通信エラーで決裁できない! 目的地を入力しても遠回りルート!? 便利なようでいまひとつなタクシーアプリに感じる日本のデジタル化のちぐはぐさ (2/2ページ)

タクシー配車アプリに全幅の信頼を寄せられない事情

 当時に比べれば通信環境はだいぶ変わっただろうが、仮に混乱に乗じた不正使用防止のためのシャットダウンとなれば、通信環境の進化は関係なくなる。筆者はこの経験もあるので一定額以上の現金を常にもち歩くようにしている。

 さらに遡ると、タクシーにクレジットカード決済機が導入されたころには、地域によっては通信状況が悪く決済ができないほうが多かったということもあった。

 タクシーのスマホ配車システムは急速に普及しており、少し前にはスマホで配車要請がなかなかできなかった筆者の自宅周辺も、サービス加盟事業者が増えたいまでは繁忙時間帯以外ではすぐに配車マッチングできるようになっている。

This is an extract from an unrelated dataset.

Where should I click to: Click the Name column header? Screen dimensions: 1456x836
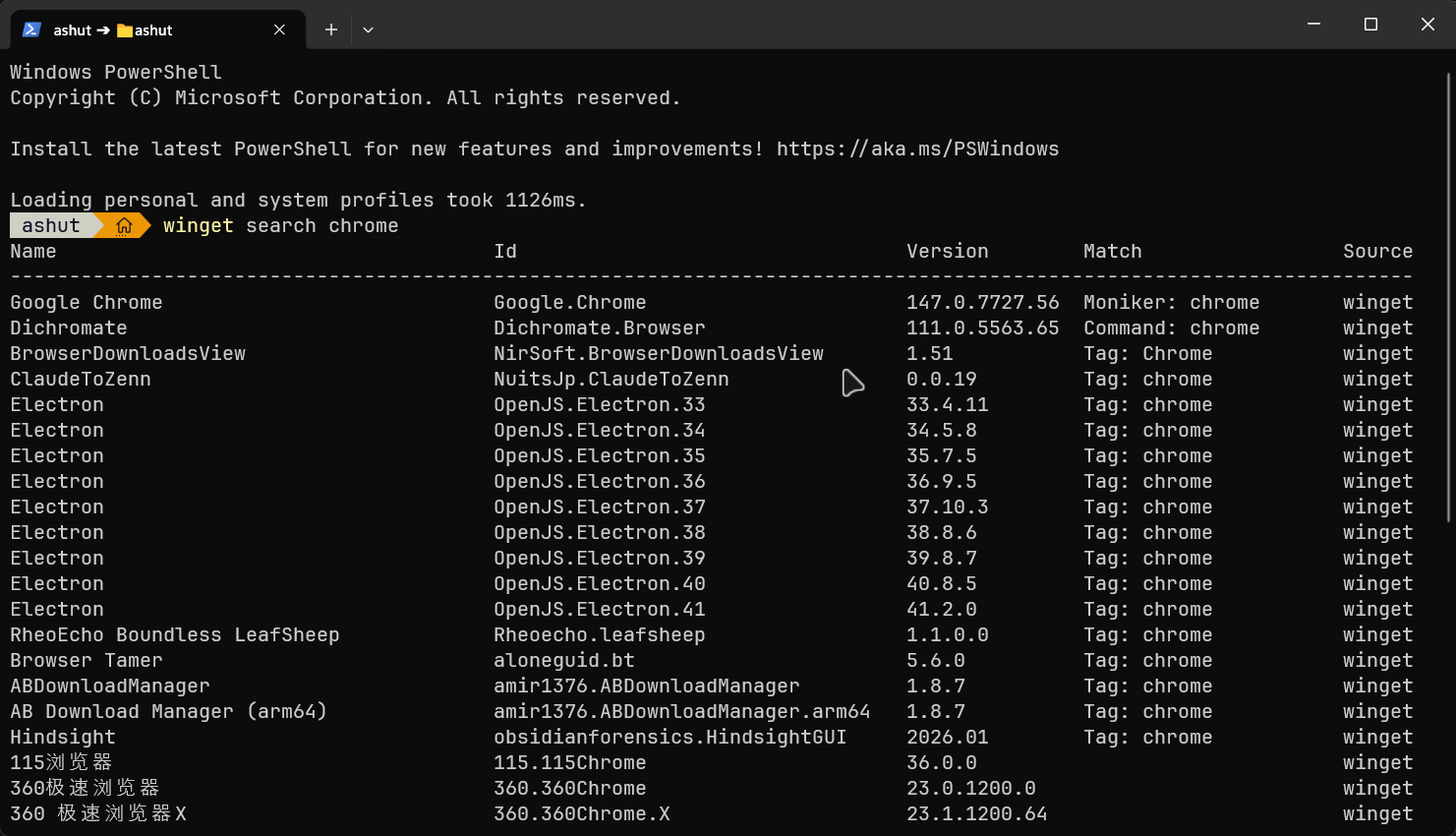33,252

ただ、サービスネットワークが広がるなかで、その運用管理にバラつきがあるようで、今回体験したようなシステムトラブルがときおり発生しているようにも感じている。

 外気温が40度にもなろうかという高温多湿の日に駅最寄りのスーパーで買い物をしたあと、駅前のタクシー乗り場へ行こうとしたのだが、暑さに耐えられず(乗り場へ行ってもタクシーがいる可能性も低かったので)、その場でスマホでタクシーの配車要請を行った。到着したタクシーに乗り込むと、「せっかく目的地を入力してもらっているので……」と、何やら画面操作をしていた。

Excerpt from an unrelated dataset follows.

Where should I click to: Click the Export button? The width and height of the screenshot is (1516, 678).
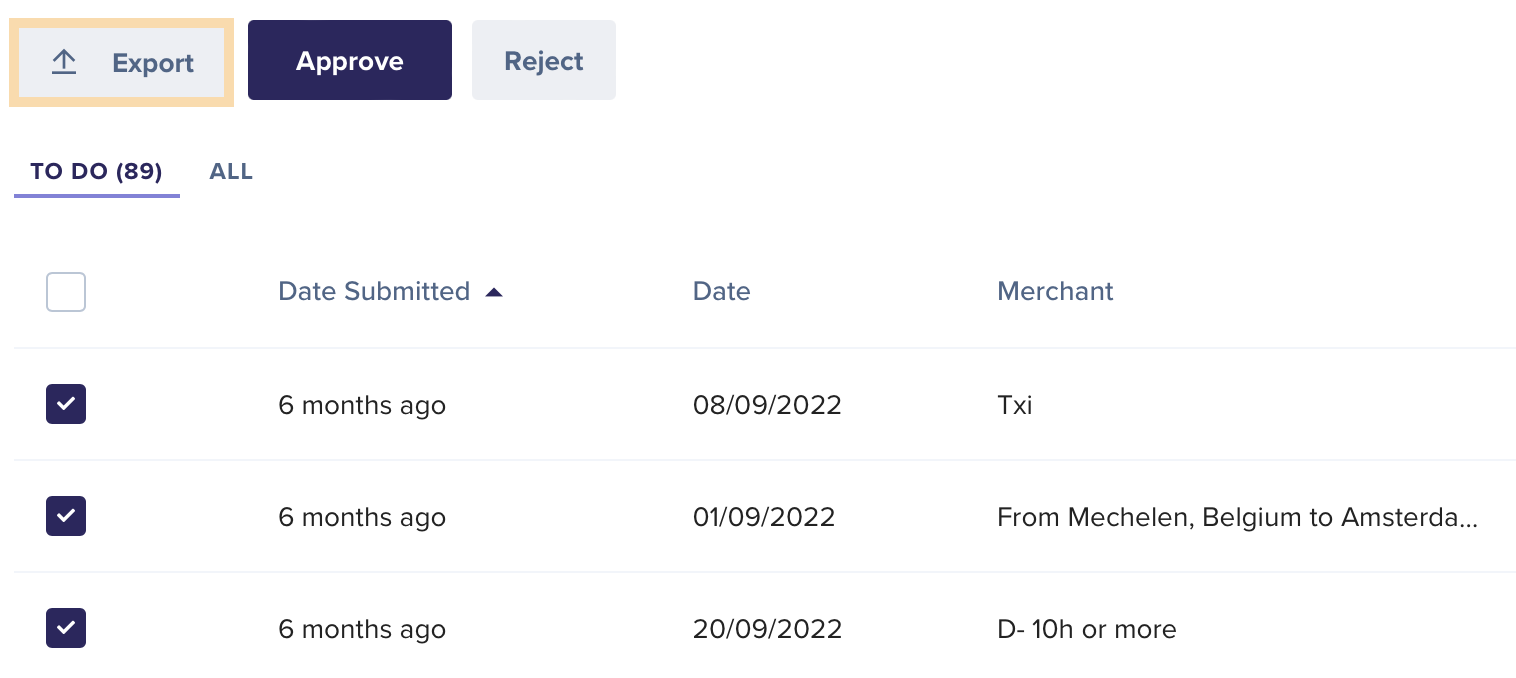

 どういうことかと聞くと、お客が入力した目的地は表示されるのだが、そこまでのルート案内を地図画面に引くかどうかは運転士の任意判断になっているとのことであった。ルートを引いたあとも、「ルート案内とは異なる経路で行きますね」というので、詳しく話を聞くと、必ずしも最短距離でルート案内してくれるわけではないというのである。確かにそのときも、いつも運転士さんが使うルートとは異なる遠回りのルートを引いていた。地図画面通りに進むと、数百円は料金が高くなるとのことであった。

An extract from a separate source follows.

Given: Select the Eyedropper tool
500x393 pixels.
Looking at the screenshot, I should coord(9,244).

 いままで都内などで利用していても、スマホで目的地を入力しているのに、行き先を確認されたり、ルート確認されたりして不思議に思っていたのだが、その理由がシステムに頼り切ることができない事情があったことがわかった。

 タクシーの運行にあたっては、乗客に経路確認するのだが、原則最短ルートで目的地に向かわなければならない。ただ、自動で地図上に引いたルートは運転士が見ればすぐわかるほど迂回しているケースも多いようである。

「道を知らない新人運転士は地図上のルート案内にそのまま従うケースが多いので結構トラブルになっているようだ」ともその運転士は話してくれた。スマホで配車要請して乗車したときも、初めて訪れる場所ではお手上げだが、わかるところならば自分でルート指示をしたほうがいいようである。

 日本のデジタル社会化は通信インフラはじめ、個々でチグハグな部分があるなと感じるのは筆者だけの過剰反応なのだろうか。